Introduction: Building databases for predictive modeling is time and resource-intensive. Here, we use natural language processing (NLP) and machine learning (ML) to predict non-home discharge after craniotomy for meningioma from the text of preoperative notes and radiology reports. The NLP model outperforms a model built from 57 variables thought to be clinically relevant.
Methods: We built a database of 597 patients surgically treated for meningioma at our institution between 1995 and 2015. Age, sex, and number surgery, and text from the preoperative note and radiology report was collected for each patient. 57 total preoperative variables were collected in a second database.
Text was represented via transverse frequency-inverse document frequency and used to create a linear model to predict operative time from the text alone, with the predictions acting as a feature in final model training, or used as features directly. 32 ML algorithms were trained to predict non-home discharge and the top performing algorithms combined to form an ensemble model. Area under the curve (AUC) was calculated for the NLP and 57-variable ensembles to compare discriminative ability, and word clouds generated to visualize which words best predict non-home discharge.

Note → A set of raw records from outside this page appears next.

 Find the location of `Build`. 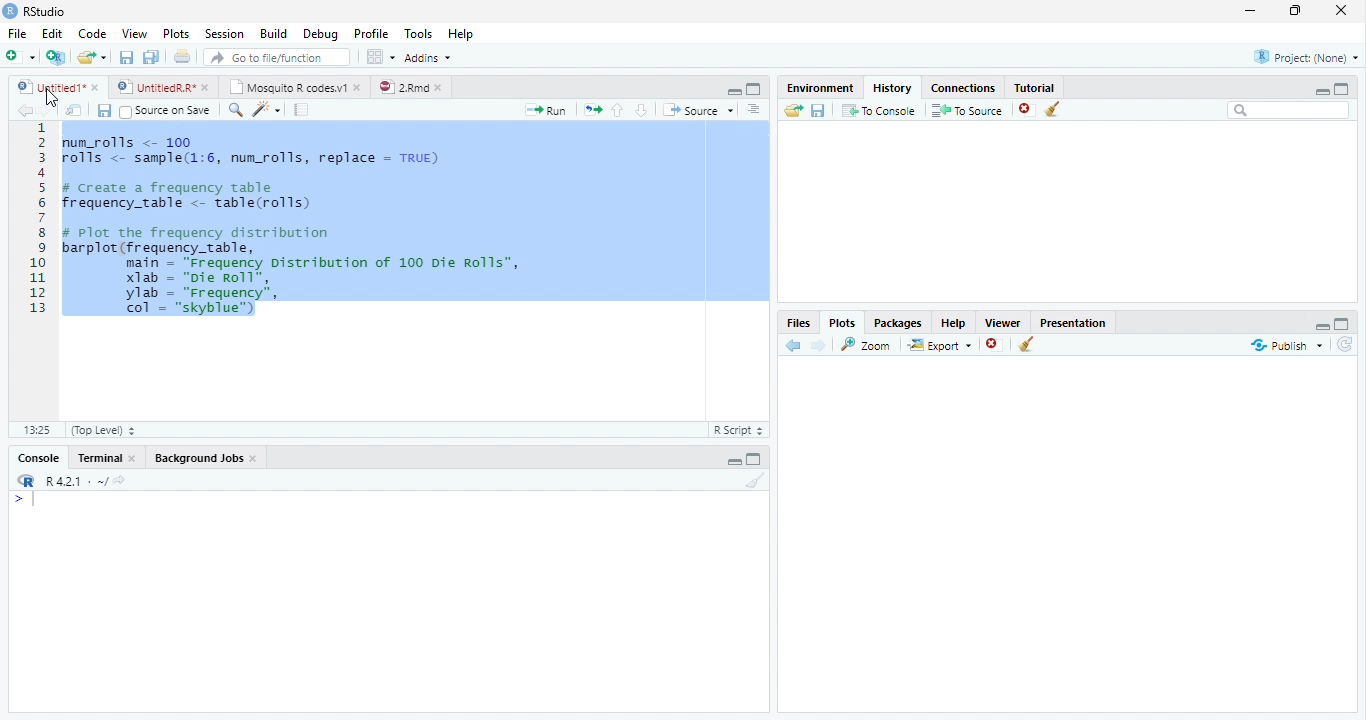

Build is located at coordinates (275, 33).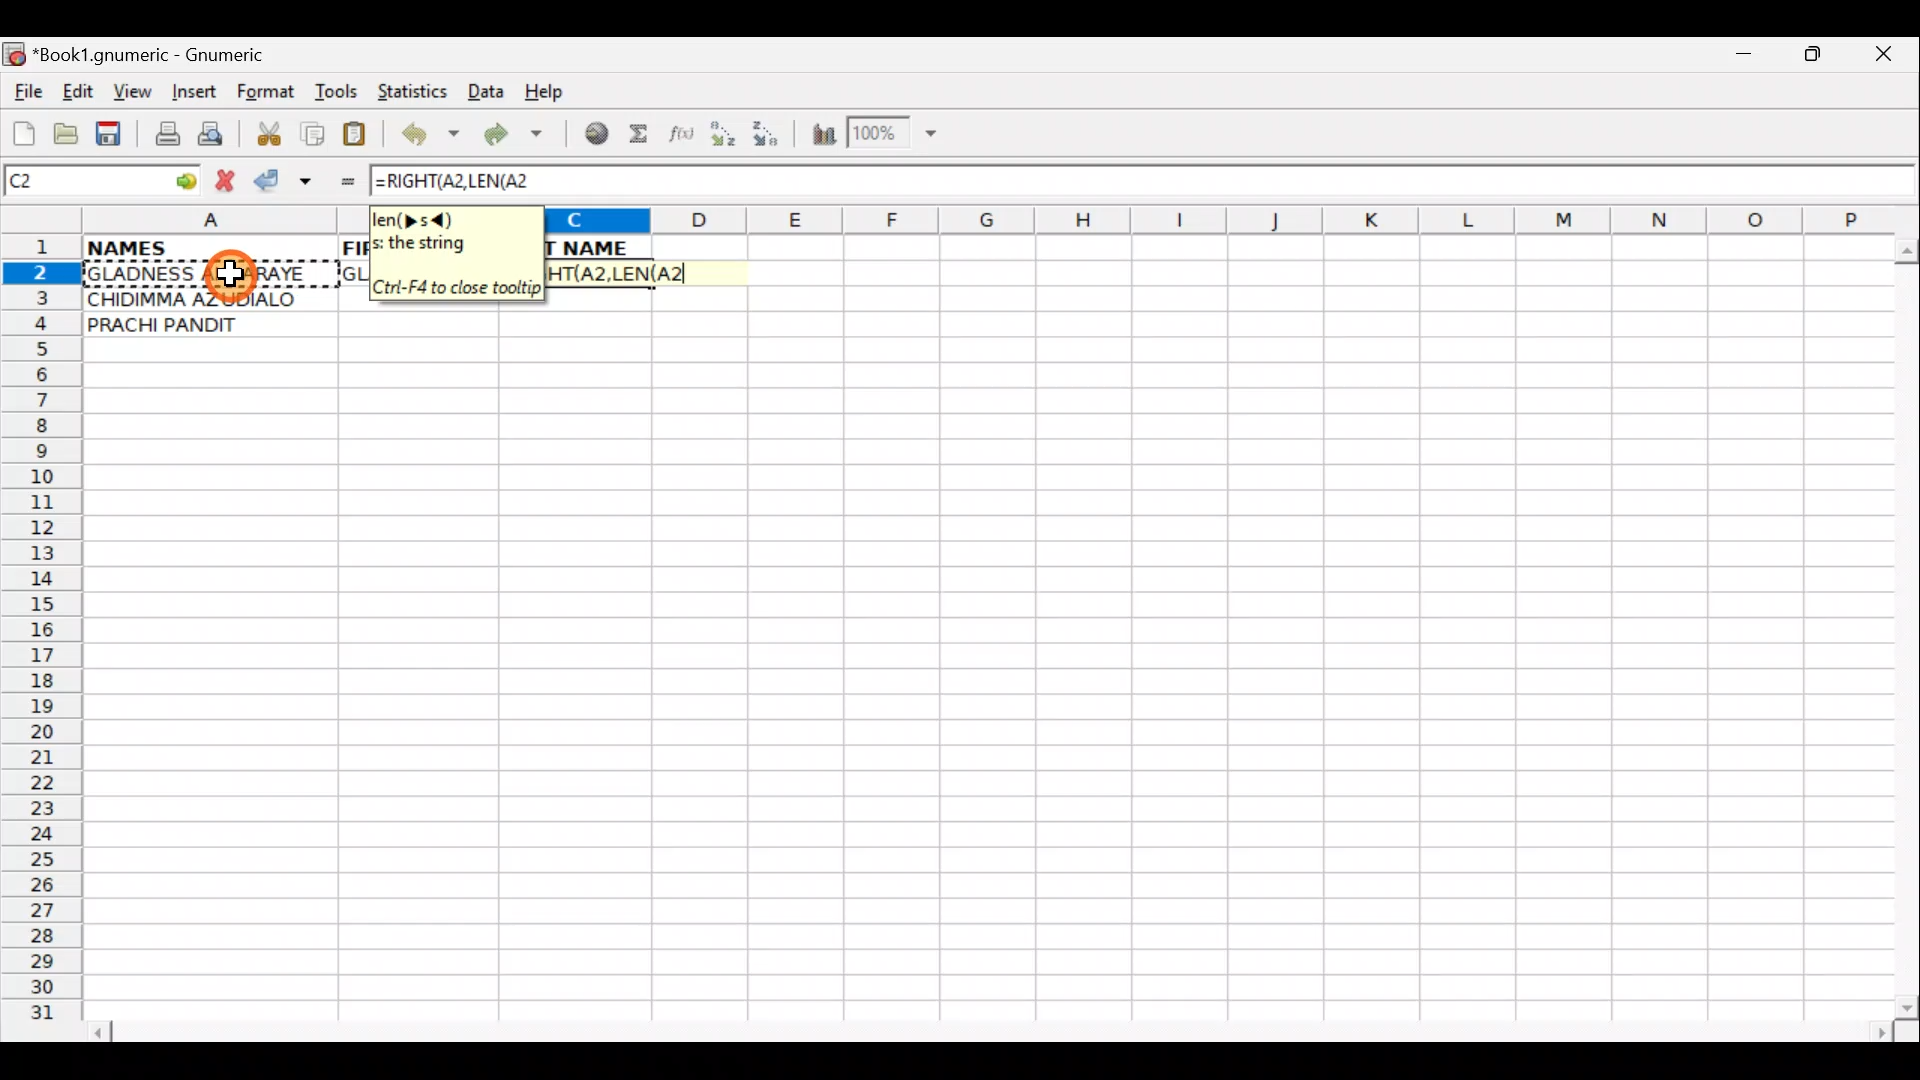  What do you see at coordinates (895, 136) in the screenshot?
I see `Zoom` at bounding box center [895, 136]. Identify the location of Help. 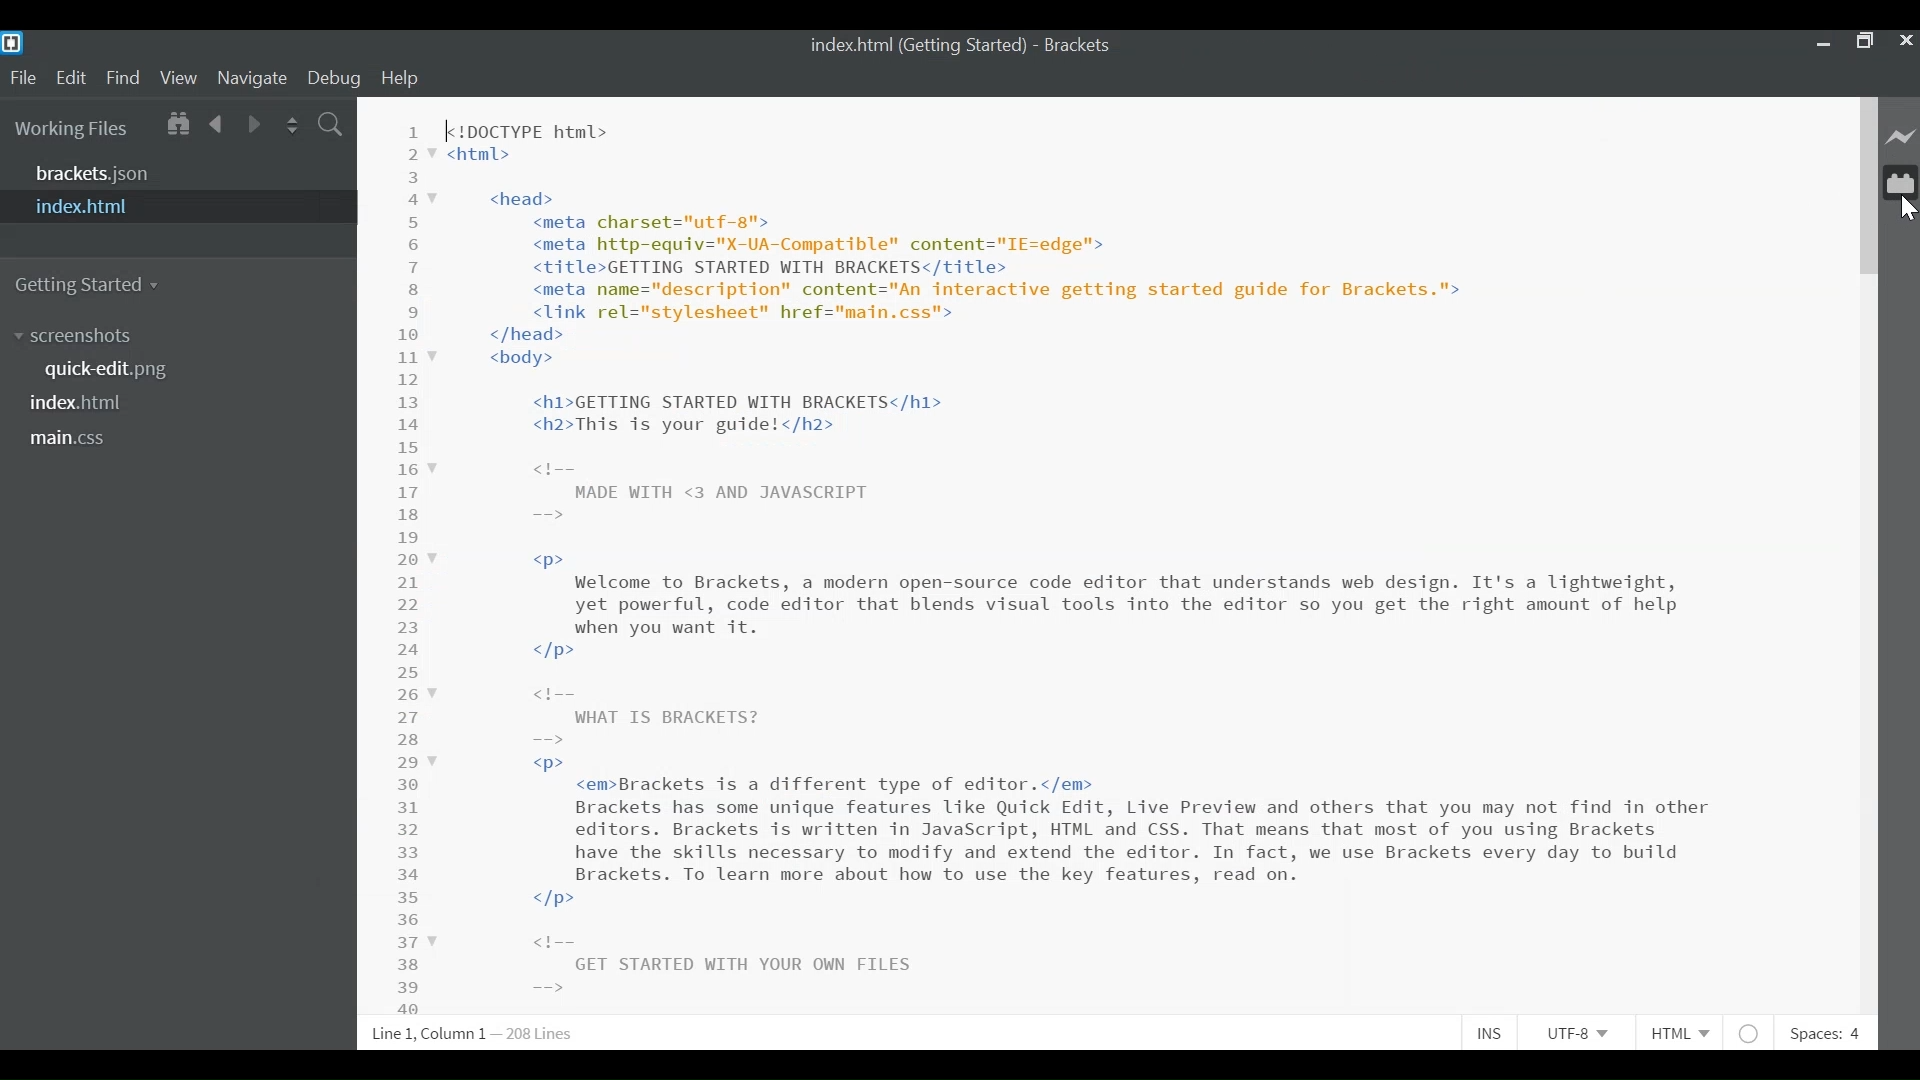
(400, 79).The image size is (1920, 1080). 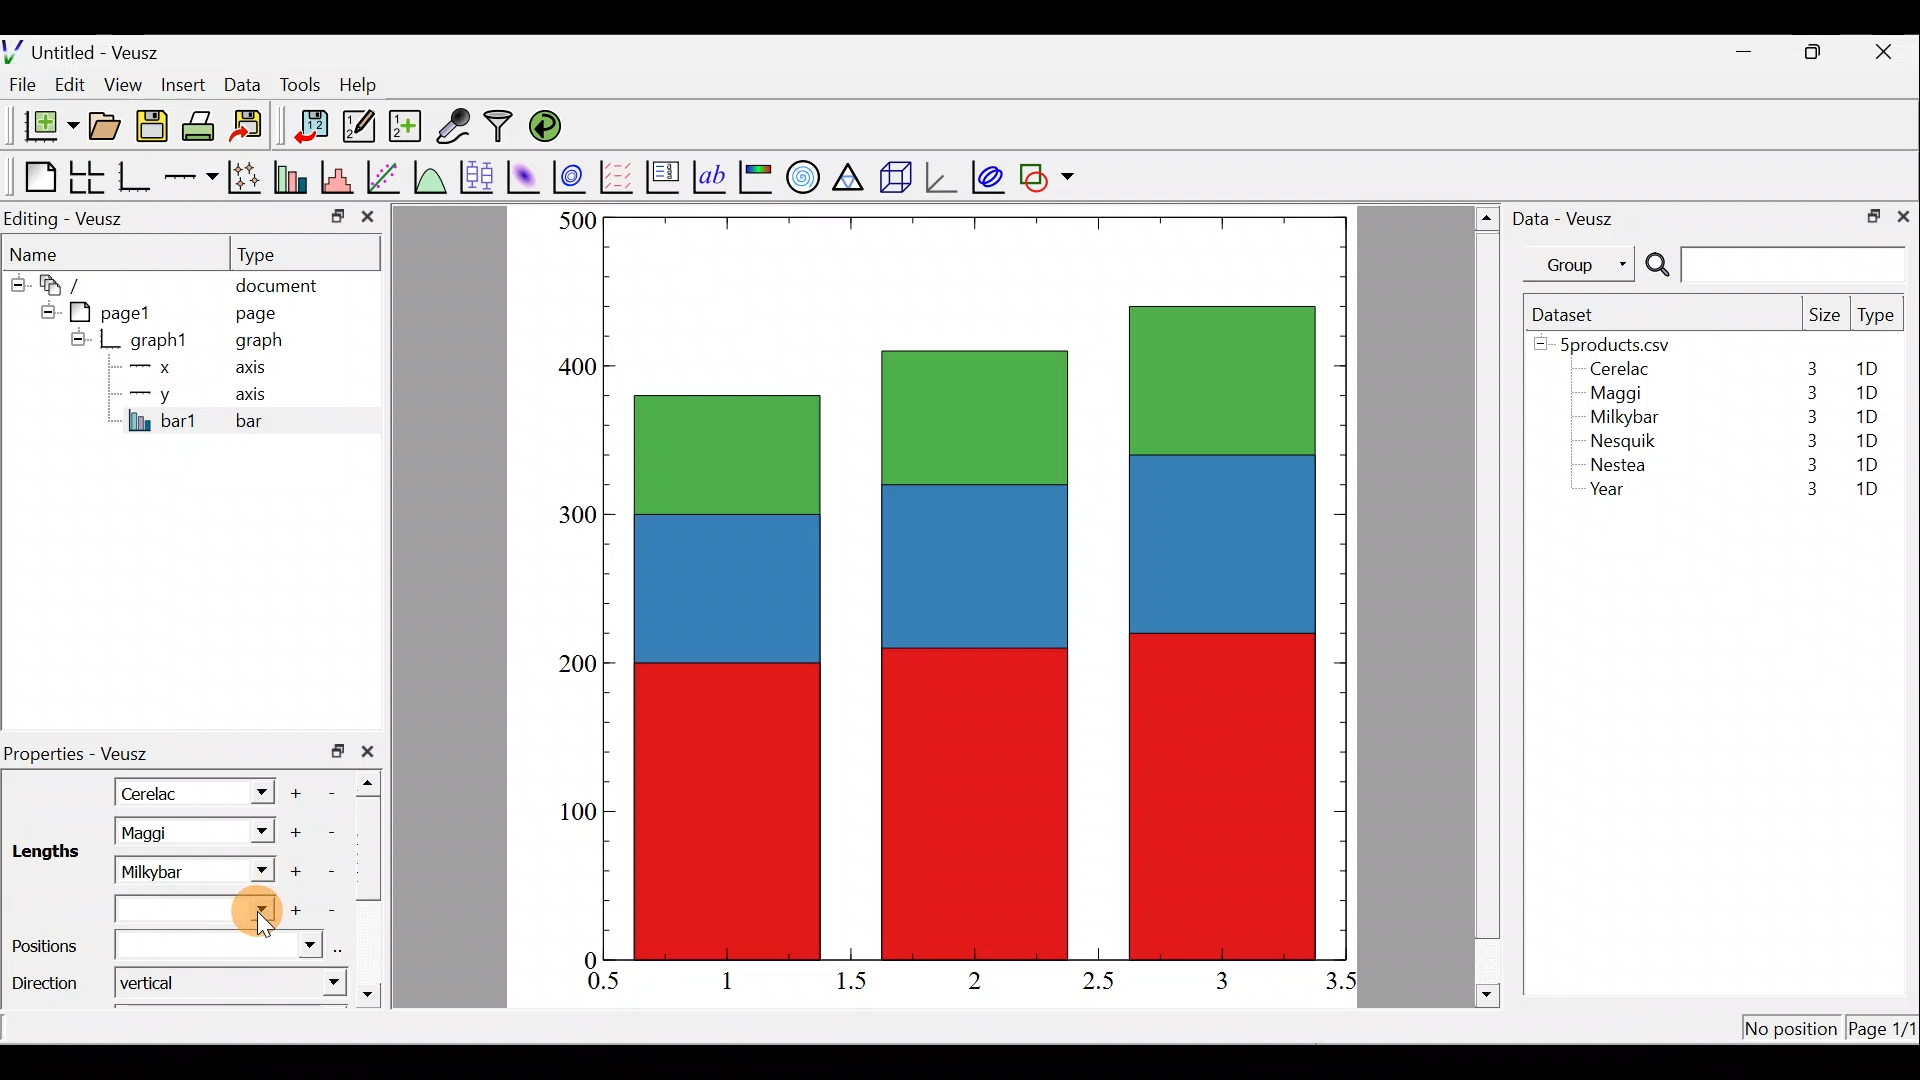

Results: The NLP model predicted non-home discharge with an AUC of 0.80 and 0.76 on internal and external validation, while the 57-variable model had an AUC of 0.77 and 0.74.
Text in the preoperative note that predict non-home discharge include: “progressive,” “large,” and “decline.”
Text in the preoperative radiology report that predict with non-home discharge include: “large,” “edema,” and “effacement.”
Conclusions: A NLP model outperforms a model requiring the collection of 57 discreet variables. Using free text as a primary data source for outcomes modeling may allow researchers to build predictive models more efficiently and at less cost, while also reducing bias inherent to databases with pre-selected variables.
Patient Care: Predicting patient outcomes is critically important in medicine as accurate predictions can guide, for instance, which interventions will benefit which patients and help us to modify our clinical decision-making to improve the care we deliver. For example, high predicted risk of post-surgical complication may cause a clinician to consider, or empower a clinician to recommend, more conservative approaches. Patient-specific risk assessments also give patients the opportunity to provide truly informed consent before procedures.
Free text represents an abundant but underutilized source of data in the electronic medical record. Advanced computer programing technologies, including natural language processing, can be utilized to harness these rich sources of data to improve outcomes predictions.
Learning Objectives: By the conclusion of the session, participants should be able to:
(1) Demonstrate how natural language processing can be used to harness underutilized data sources in the EMR.
(2) Recognize that unstructured data sources, including free text, can be used in outcomes modeling to improve predictions.